_Exercise task_. Reproduce the blog post below about the Beijing expat bar Danger Doyle's in full, word for word.

_Text to read_.
+-------+
Wednesday, May 27, 2009

The invisible customer (yet more annals of bad service in China)

Some people may have felt my lashing of Danger Doyle's last week was a little intemperate, given that it has only been open a month or so, and I've only been there twice.

However, you sometimes don't need very much experience of a place to be completely put off. Sometimes, indeed, once is enough.


Now, Glenn Phelan, the general manager of the place, is a decent enough bloke, and is accounted by some to be a great success in launching (but perhaps not salvaging?) large expat bars - having been the main man behind the setting up of Brown's, the new Frank's Place, and (the execrable) Paddy O'Shea's. However, he parted company from each of those ventures within a fairly short space of time; and, after an initial wave of curiosity/popularity, I think all of them experienced some problems (well, Brown's tanked completely; Paddy's went through a very lean spell, I gather; and Frank's probably survives mainly on the core customer base of long-time expats who've been using it as their headquarters ever since it first started in its original Gongti location 20 years ago). Some would say that they only hit difficulties after he'd gone, because he'd gone, and it may be so; but I'm inclined to think that their potential implosion was apparent from the outset. So, I think the guy's 'wunderkind' reputation might be a bit exaggerated; indeed, the evidence of Doyle's would seem to suggest that, if he is not quite a one-trick pony, he does have a rather limited and obvious repertoire of ideas (daily special events, long beer list, gimmicky promotions). At least his previous efforts had certain advantages of location, a strong target demographic, and bringing something a little 'new' to the scene. Doyle's is a tired retread of standard expat bar models - part Paddy O'Shea's, part Nashville, part The Den.
+-------+
_Data lines_.
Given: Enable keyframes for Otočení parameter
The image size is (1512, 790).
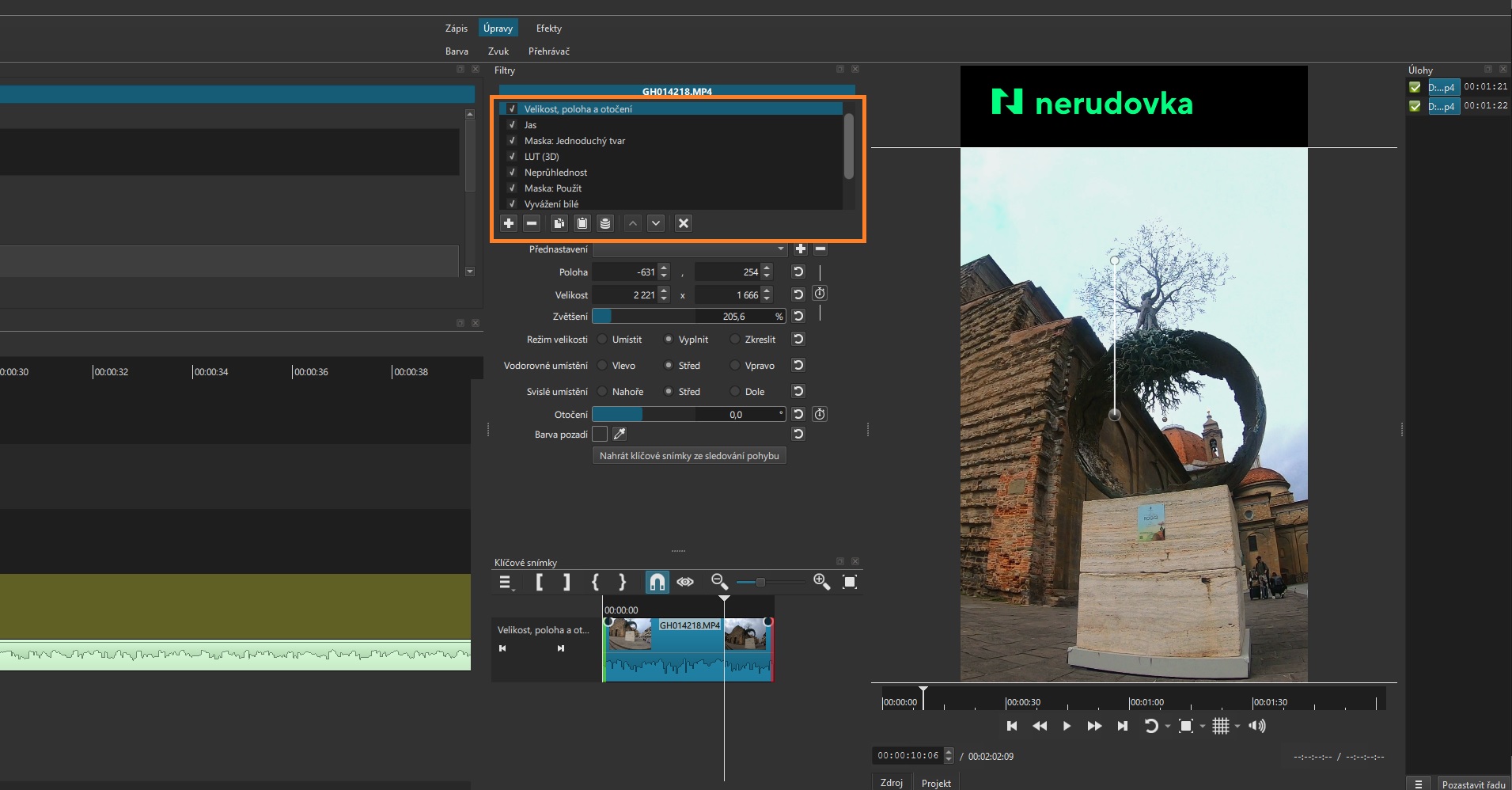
+-------+
_Reply_.
Wednesday, May 27, 2009

The invisible customer (yet more annals of bad service in China)

Some people may have felt my lashing of Danger Doyle's last week was a little intemperate, given that it has only been open a month or so, and I've only been there twice.

However, you sometimes don't need very much experience of a place to be completely put off. Sometimes, indeed, once is enough.


Now, Glenn Phelan, the general manager of the place, is a decent enough bloke, and is accounted by some to be a great success in launching (but perhaps not salvaging?) large expat bars - having been the main man behind the setting up of Brown's, the new Frank's Place, and (the execrable) Paddy O'Shea's. However, he parted company from each of those ventures within a fairly short space of time; and, after an initial wave of curiosity/popularity, I think all of them experienced some problems (well, Brown's tanked completely; Paddy's went through a very lean spell, I gather; and Frank's probably survives mainly on the core customer base of long-time expats who've been using it as their headquarters ever since it first started in its original Gongti location 20 years ago). Some would say that they only hit difficulties after he'd gone, because he'd gone, and it may be so; but I'm inclined to think that their potential implosion was apparent from the outset. So, I think the guy's 'wunderkind' reputation might be a bit exaggerated; indeed, the evidence of Doyle's would seem to suggest that, if he is not quite a one-trick pony, he does have a rather limited and obvious repertoire of ideas (daily special events, long beer list, gimmicky promotions). At least his previous efforts had certain advantages of location, a strong target demographic, and bringing something a little 'new' to the scene. Doyle's is a tired retread of standard expat bar models - part Paddy O'Shea's, part Nashville, part The Den.